[
https://issues.apache.org/jira/browse/ARROW-7063?page=com.atlassian.jira.plugin.system.issuetabpanels:comment-tabpanel&focusedCommentId=16967438#comment-16967438
]
Joris Van den Bossche commented on ARROW-7063:
----------------------------------------------
I also ran into this recently when looking at the reports involving a huge
number of columns (although that was in Python, and I see that we don't use the
exact same code as the C++ pretty printer:
https://github.com/apache/arrow/blob/e0cc9c43276840579a29332aca7348bbc415c051/python/pyarrow/types.pxi#L1245-L1264).
We should probably at least truncate the metadata. Personally I would prefer
truncating them (so they don't get annoying) instead of not showing them at
all, as IMO it is useful to see that the table has metadata.
We could for example truncate each entry to a max of 50 characters (adding
{{...}}) while still showing all entries (all keys).

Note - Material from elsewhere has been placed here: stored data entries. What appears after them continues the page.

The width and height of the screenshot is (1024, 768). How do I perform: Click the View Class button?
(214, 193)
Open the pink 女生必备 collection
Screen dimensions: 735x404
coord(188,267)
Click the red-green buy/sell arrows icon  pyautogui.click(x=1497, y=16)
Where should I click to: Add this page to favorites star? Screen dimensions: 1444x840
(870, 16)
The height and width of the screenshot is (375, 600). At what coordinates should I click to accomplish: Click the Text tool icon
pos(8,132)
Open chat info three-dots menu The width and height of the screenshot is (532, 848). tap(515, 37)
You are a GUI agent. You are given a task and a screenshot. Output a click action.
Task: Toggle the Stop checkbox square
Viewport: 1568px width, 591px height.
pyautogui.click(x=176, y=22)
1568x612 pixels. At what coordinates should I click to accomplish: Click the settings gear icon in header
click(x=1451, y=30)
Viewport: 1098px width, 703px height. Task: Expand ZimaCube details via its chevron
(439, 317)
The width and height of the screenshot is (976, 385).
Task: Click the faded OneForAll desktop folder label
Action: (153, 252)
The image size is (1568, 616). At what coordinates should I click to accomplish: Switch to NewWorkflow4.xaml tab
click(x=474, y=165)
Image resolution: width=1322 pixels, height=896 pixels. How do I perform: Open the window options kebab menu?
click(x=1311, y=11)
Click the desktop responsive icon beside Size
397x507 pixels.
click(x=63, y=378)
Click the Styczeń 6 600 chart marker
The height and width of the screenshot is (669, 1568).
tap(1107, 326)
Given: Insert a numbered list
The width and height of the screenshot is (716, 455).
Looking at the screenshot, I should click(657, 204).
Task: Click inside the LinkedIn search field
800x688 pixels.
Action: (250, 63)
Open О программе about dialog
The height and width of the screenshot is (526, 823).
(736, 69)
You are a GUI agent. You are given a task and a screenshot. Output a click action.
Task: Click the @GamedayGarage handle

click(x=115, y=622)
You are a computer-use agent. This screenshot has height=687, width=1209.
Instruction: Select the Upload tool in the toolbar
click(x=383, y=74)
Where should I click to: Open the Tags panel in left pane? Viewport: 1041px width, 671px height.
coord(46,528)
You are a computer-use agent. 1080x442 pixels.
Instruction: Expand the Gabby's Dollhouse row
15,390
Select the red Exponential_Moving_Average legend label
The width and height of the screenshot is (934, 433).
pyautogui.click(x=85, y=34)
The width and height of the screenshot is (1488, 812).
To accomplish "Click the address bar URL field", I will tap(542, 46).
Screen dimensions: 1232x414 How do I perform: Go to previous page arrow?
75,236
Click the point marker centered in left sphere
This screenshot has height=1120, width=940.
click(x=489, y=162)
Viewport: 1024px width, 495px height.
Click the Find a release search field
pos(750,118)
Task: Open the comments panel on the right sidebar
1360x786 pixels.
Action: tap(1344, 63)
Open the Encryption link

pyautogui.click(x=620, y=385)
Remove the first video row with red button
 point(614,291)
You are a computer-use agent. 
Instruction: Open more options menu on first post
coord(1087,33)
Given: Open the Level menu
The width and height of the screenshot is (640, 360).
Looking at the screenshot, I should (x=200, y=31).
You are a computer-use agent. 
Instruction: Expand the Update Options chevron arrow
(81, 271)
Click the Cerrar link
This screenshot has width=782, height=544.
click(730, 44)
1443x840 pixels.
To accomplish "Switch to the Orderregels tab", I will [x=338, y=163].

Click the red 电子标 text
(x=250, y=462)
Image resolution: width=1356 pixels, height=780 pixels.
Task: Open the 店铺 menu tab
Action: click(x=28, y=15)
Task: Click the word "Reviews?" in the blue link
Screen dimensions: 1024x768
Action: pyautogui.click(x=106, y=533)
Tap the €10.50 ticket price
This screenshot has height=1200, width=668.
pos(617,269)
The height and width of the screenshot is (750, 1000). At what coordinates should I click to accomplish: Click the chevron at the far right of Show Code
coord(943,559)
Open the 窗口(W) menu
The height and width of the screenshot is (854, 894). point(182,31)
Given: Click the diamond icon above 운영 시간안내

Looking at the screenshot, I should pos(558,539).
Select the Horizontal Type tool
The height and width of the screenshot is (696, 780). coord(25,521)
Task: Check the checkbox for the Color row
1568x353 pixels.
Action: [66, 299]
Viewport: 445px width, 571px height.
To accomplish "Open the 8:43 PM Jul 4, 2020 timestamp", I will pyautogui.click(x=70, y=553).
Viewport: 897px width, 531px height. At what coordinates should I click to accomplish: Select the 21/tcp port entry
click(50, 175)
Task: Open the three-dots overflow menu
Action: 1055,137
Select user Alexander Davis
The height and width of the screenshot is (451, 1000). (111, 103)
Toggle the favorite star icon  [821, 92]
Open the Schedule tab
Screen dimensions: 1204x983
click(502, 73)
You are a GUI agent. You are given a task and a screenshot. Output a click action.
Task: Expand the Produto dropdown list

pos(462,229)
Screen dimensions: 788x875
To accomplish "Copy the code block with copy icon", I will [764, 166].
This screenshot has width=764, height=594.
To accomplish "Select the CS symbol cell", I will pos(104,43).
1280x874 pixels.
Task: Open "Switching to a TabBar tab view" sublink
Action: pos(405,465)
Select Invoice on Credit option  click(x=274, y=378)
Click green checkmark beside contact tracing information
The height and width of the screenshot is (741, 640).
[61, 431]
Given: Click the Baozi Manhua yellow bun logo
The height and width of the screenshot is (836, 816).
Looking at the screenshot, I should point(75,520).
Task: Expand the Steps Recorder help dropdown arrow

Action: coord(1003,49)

{quote}And IDK what to do with this {{ARROW:schema: }} business but it's
clearly not readable as is.{quote}
It's a the original arrow schema in serialized format. Example with python how
it is created when writing a parquet file, and retrieving it again:
{code}
In [33]: import pyarrow as pa
In [34]: table = pa.table(pd.DataFrame({'a': [1, 2, 3]}))
In [35]: table
Out[35]:
pyarrow.Table
a: int64
metadata
--------
{b'pandas': b'{"index_columns": [{"kind": "range", "name": null, "start": 0, "'
b'stop": 3, "step": 1}], "column_indexes": [{"name": null, "field_'
b'name": null, "pandas_type": "unicode", "numpy_type": "object", "'
b'metadata": {"encoding": "UTF-8"}}], "columns": [{"name": "a", "f'
b'ield_name": "a", "pandas_type": "int64", "numpy_type": "int64", '
b'"metadata": null}], "creator": {"library": "pyarrow", "version":'
b' "0.15.1.dev212+g4afe9f0ea"}, "pandas_version": "0.26.0.dev0+691'
b'.g157495696.dirty"}'}
In [36]: import pyarrow.parquet as pq
In [37]: pq.write_table(table, 'test.parquet')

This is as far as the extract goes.